• Work instruction:
Copy out only those lines running from the line with "[Ga naar artikel Digitaal" to the end of the listing, keeping each one exactly as it is.

• Exercise material:
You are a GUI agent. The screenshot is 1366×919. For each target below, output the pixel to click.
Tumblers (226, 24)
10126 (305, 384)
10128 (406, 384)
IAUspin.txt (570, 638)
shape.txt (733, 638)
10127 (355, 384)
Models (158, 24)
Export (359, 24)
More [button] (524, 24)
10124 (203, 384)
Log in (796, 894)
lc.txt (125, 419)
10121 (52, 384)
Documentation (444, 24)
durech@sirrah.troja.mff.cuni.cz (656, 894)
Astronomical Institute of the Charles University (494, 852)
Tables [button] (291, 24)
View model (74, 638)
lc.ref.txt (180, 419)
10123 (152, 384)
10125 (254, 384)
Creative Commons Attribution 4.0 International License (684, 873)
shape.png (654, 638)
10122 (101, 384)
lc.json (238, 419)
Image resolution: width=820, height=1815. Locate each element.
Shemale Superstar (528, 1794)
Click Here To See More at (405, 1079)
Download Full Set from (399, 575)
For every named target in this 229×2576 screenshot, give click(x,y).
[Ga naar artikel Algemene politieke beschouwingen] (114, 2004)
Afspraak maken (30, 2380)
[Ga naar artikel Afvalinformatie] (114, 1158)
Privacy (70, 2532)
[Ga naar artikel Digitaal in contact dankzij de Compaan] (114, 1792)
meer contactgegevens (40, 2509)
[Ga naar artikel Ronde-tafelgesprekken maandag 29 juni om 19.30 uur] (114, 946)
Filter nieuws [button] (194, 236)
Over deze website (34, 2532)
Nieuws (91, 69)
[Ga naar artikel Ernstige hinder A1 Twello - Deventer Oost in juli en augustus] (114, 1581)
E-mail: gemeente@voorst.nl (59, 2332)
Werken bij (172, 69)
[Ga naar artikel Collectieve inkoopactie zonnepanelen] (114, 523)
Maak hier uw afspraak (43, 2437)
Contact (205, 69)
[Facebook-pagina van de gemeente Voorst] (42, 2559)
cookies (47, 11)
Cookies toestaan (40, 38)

• Solution:
[Ga naar artikel Digitaal in contact dankzij de Compaan] (114, 1792)
meer contactgegevens (40, 2509)
[Ga naar artikel Ronde-tafelgesprekken maandag 29 juni om 19.30 uur] (114, 946)
Filter nieuws [button] (194, 236)
Over deze website (34, 2532)
Nieuws (91, 69)
[Ga naar artikel Ernstige hinder A1 Twello - Deventer Oost in juli en augustus] (114, 1581)
E-mail: gemeente@voorst.nl (59, 2332)
Werken bij (172, 69)
[Ga naar artikel Collectieve inkoopactie zonnepanelen] (114, 523)
Maak hier uw afspraak (43, 2437)
Contact (205, 69)
[Facebook-pagina van de gemeente Voorst] (42, 2559)
cookies (47, 11)
Cookies toestaan (40, 38)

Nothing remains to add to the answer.